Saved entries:
▬▬▬
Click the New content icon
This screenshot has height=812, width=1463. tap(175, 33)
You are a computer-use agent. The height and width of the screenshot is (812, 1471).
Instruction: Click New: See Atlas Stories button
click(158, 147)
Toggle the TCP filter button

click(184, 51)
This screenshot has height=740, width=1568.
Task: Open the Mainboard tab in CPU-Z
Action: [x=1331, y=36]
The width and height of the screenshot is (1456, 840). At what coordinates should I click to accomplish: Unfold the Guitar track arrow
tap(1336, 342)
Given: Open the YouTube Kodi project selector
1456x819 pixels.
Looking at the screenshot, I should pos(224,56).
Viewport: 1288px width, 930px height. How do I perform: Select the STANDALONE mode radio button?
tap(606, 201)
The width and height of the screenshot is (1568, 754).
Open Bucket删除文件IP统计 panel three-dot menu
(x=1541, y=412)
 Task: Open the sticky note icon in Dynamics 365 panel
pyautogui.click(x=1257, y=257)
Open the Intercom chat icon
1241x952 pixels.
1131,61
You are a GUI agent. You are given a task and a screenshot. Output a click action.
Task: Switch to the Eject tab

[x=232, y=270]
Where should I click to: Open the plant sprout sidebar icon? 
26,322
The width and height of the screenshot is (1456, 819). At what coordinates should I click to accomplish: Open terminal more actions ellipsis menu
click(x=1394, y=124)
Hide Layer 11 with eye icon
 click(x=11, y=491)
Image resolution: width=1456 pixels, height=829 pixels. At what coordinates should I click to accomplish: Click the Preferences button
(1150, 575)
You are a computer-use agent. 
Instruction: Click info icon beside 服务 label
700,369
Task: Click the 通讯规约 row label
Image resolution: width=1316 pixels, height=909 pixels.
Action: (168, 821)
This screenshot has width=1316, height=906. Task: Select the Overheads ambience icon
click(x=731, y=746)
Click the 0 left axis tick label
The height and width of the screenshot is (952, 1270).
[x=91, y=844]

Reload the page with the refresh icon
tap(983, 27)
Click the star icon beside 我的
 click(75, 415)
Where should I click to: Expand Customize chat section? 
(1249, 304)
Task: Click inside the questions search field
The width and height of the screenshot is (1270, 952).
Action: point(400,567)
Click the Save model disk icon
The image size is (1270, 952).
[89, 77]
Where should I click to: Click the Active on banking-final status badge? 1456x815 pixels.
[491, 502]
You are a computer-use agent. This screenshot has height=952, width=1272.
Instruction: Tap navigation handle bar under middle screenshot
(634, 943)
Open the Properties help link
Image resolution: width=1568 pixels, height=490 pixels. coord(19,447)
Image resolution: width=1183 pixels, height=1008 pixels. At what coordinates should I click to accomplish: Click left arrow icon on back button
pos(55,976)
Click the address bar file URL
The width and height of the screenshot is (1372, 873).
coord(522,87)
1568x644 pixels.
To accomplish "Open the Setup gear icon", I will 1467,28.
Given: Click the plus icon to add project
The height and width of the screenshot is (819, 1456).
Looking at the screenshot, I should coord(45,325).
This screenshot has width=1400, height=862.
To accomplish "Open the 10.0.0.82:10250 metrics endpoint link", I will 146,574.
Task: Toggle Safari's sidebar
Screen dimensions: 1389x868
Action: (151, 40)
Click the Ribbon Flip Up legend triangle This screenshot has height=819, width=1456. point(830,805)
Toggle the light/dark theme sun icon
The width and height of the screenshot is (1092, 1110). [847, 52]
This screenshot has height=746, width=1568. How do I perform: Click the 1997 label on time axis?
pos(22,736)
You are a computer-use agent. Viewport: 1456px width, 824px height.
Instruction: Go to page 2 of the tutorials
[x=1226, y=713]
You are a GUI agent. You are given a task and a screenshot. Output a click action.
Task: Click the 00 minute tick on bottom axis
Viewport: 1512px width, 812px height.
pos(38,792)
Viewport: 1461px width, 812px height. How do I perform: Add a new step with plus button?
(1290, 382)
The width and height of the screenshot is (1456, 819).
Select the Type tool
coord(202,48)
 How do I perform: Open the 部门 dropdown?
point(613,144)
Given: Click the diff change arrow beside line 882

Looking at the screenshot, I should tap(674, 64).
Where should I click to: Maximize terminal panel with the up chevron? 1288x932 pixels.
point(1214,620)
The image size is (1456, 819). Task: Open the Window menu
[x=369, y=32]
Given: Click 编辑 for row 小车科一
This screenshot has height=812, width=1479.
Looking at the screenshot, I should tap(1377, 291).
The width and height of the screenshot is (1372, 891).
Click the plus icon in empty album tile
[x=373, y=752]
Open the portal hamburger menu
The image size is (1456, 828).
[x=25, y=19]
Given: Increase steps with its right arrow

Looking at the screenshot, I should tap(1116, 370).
▬▬▬
Your output should match the records above word for word.

ANSWER FOR THIS EXERCISE:
Click the New content icon
This screenshot has height=812, width=1463. tap(175, 33)
You are a computer-use agent. The height and width of the screenshot is (812, 1471).
Instruction: Click New: See Atlas Stories button
click(158, 147)
Toggle the TCP filter button

click(184, 51)
This screenshot has height=740, width=1568.
Task: Open the Mainboard tab in CPU-Z
Action: [x=1331, y=36]
The width and height of the screenshot is (1456, 840). At what coordinates should I click to accomplish: Unfold the Guitar track arrow
tap(1336, 342)
Given: Open the YouTube Kodi project selector
1456x819 pixels.
Looking at the screenshot, I should pos(224,56).
Viewport: 1288px width, 930px height. How do I perform: Select the STANDALONE mode radio button?
tap(606, 201)
The width and height of the screenshot is (1568, 754).
Open Bucket删除文件IP统计 panel three-dot menu
(x=1541, y=412)
 Task: Open the sticky note icon in Dynamics 365 panel
pyautogui.click(x=1257, y=257)
Open the Intercom chat icon
1241x952 pixels.
1131,61
You are a GUI agent. You are given a task and a screenshot. Output a click action.
Task: Switch to the Eject tab

[x=232, y=270]
Where should I click to: Open the plant sprout sidebar icon? 
26,322
The width and height of the screenshot is (1456, 819). At what coordinates should I click to accomplish: Open terminal more actions ellipsis menu
click(x=1394, y=124)
Hide Layer 11 with eye icon
 click(x=11, y=491)
Image resolution: width=1456 pixels, height=829 pixels. At what coordinates should I click to accomplish: Click the Preferences button
(1150, 575)
You are a computer-use agent. 
Instruction: Click info icon beside 服务 label
700,369
Task: Click the 通讯规约 row label
Image resolution: width=1316 pixels, height=909 pixels.
Action: (168, 821)
This screenshot has width=1316, height=906. Task: Select the Overheads ambience icon
click(x=731, y=746)
Click the 0 left axis tick label
The height and width of the screenshot is (952, 1270).
[x=91, y=844]

Reload the page with the refresh icon
tap(983, 27)
Click the star icon beside 我的
 click(75, 415)
Where should I click to: Expand Customize chat section? 
(1249, 304)
Task: Click inside the questions search field
The width and height of the screenshot is (1270, 952).
Action: point(400,567)
Click the Save model disk icon
The image size is (1270, 952).
[89, 77]
Where should I click to: Click the Active on banking-final status badge? 1456x815 pixels.
[491, 502]
You are a computer-use agent. This screenshot has height=952, width=1272.
Instruction: Tap navigation handle bar under middle screenshot
(634, 943)
Open the Properties help link
Image resolution: width=1568 pixels, height=490 pixels. coord(19,447)
Image resolution: width=1183 pixels, height=1008 pixels. At what coordinates should I click to accomplish: Click left arrow icon on back button
pos(55,976)
Click the address bar file URL
The width and height of the screenshot is (1372, 873).
coord(522,87)
1568x644 pixels.
To accomplish "Open the Setup gear icon", I will 1467,28.
Given: Click the plus icon to add project
The height and width of the screenshot is (819, 1456).
Looking at the screenshot, I should coord(45,325).
This screenshot has width=1400, height=862.
To accomplish "Open the 10.0.0.82:10250 metrics endpoint link", I will 146,574.
Task: Toggle Safari's sidebar
Screen dimensions: 1389x868
Action: (151, 40)
Click the Ribbon Flip Up legend triangle This screenshot has height=819, width=1456. point(830,805)
Toggle the light/dark theme sun icon
The width and height of the screenshot is (1092, 1110). [847, 52]
This screenshot has height=746, width=1568. How do I perform: Click the 1997 label on time axis?
pos(22,736)
You are a computer-use agent. Viewport: 1456px width, 824px height.
Instruction: Go to page 2 of the tutorials
[x=1226, y=713]
You are a GUI agent. You are given a task and a screenshot. Output a click action.
Task: Click the 00 minute tick on bottom axis
Viewport: 1512px width, 812px height.
pos(38,792)
Viewport: 1461px width, 812px height. How do I perform: Add a new step with plus button?
(1290, 382)
The width and height of the screenshot is (1456, 819).
Select the Type tool
coord(202,48)
 How do I perform: Open the 部门 dropdown?
point(613,144)
Given: Click the diff change arrow beside line 882

Looking at the screenshot, I should tap(674, 64).
Where should I click to: Maximize terminal panel with the up chevron? 1288x932 pixels.
point(1214,620)
The image size is (1456, 819). Task: Open the Window menu
[x=369, y=32]
Given: Click 编辑 for row 小车科一
This screenshot has height=812, width=1479.
Looking at the screenshot, I should tap(1377, 291).
The width and height of the screenshot is (1372, 891).
Click the plus icon in empty album tile
[x=373, y=752]
Open the portal hamburger menu
The image size is (1456, 828).
[x=25, y=19]
Given: Increase steps with its right arrow

Looking at the screenshot, I should tap(1116, 370).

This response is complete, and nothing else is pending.